**Problems to solve**
• a. From the experimental results in the abstract on crowdsourced comment integration, list every aspect of the integrated comment or its generation that is reported.
• b. Extend the abstract on crowdsourced comment integration by writing what follows its final sentence.
## Begin Reading passage
Two-Phase Crowdsourced Comment Integration Method Based on Reward Prediction and Policy Gradient

doi:10.3778/j.issn.1673-9418.2005023

Abstract

Abstract:

In recent years, with the rapid development of the Internet, people frequently post comments about a specific object on the Internet. Mastering the critical information from the crowdsourced comments promptly is crucial to the decision-making and service adjustment, with non-negligible application value. Therefore, it is imperative to devote effort to the research on crowdsourced comment integration problem. The goal of the crowdsourced comment integration is to integrate different users?? comments on the target object into a shorter integrated document by a given compression rate, so as to form a comparatively matched description of the target object according to the public cognition. To solve such problem, a two-phase crowdsourced comment integration method based on reward prediction and policy gradient is proposed. The proposed method does not rely on any man-made ground truth, only requiring the crowdsourced comments. Then, an agent, guided by the experience or reward, will extract key sentence from the crowdsourced comments to generate the integrated comment. Specifically, in the first phase, measuring the content quality of the integrated comment by the relevance and redundancy of sentences, taking the content quality as reward, the long-term reward from selecting a current sentence to the end of the whole comment integration process will be predicted by Q-value, based on which the agent is guided to learn an optimal sentence selection policy. Then, in the second phase, taking the sentiment intensity of the integrated comment as reward, the sentence selection policy learnt in the first phase will be further adjusted by policy gradient, so that the integrated comment generated by the agent can highlight the sentiment intensity from an objective perspective and reflect users?? attitude more obviously, at the same time, maintaining the content quality. According to the experimental results, compared with the other existing methods, the proposed method can achieve the best overall performance in terms of the content quality as well as the sentiment intensity of the integrated comment, and the time consumed for generation is still controlled at an acceptable level.
## End Reading passage
## Begin Collected data
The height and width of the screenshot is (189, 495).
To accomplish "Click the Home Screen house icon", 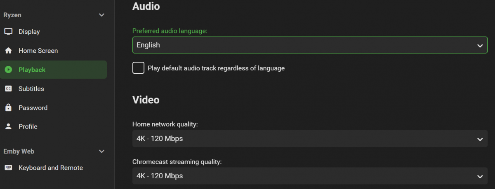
## End Collected data
**Answers below**
• a.
- Content quality of the integrated comment
- Sentiment intensity of the integrated comment
- Time consumed for generation

• b.
Key words: crowdsourced data integration, truth inference, deep learning, artificial intelligence

摘要：

近年来随着互联网的飞速发展，人们频繁地在网络上发布关于某一特定对象的评论内容，快速掌握众包评论文本的关键信息对决策制定、服务调整有着重要作用，对众包评论文本集成进行深入研究亦显得十分必要。众包评论文本集成旨在将不同评论者对同一对象的评论内容以既定压缩率整合成较短的集成文本，从而根据大众认知形成关于特定对象较为匹配的内容描述。针对该问题提出了一种利用收益预测与策略梯度的两阶段众包评论集成方法。该方法不依赖于任何人工真值，仅提供源众包评论文档，由代理根据收益经验自行抽取关键语句形成众包评论集成文档。具体而言，第一阶段以语句相关性与冗余性衡量集成文档内容质量，以此作为收益，利用Q-值学习预测出从当前语句选择起直至评论集成结束时所产生的长期收益，由此指导代理学习最优语句选择策略；在此基础上，第二阶段以集成文档情感强度为收益，利用策略梯度（上升）进一步调整第一阶段代理习得的语句选择策略，使得代理所产生集成文本在具备一定内容质量同时，从客观角度突显文本情感强度，更明确反映出评论者所持有的情感态度。实验结果表明，与现有相关方法相比，所提出方法在评论文本集成内容质量与情感强度方面总体取得最优，且产生集成文档所耗费时长仍控制在可接受范围之内。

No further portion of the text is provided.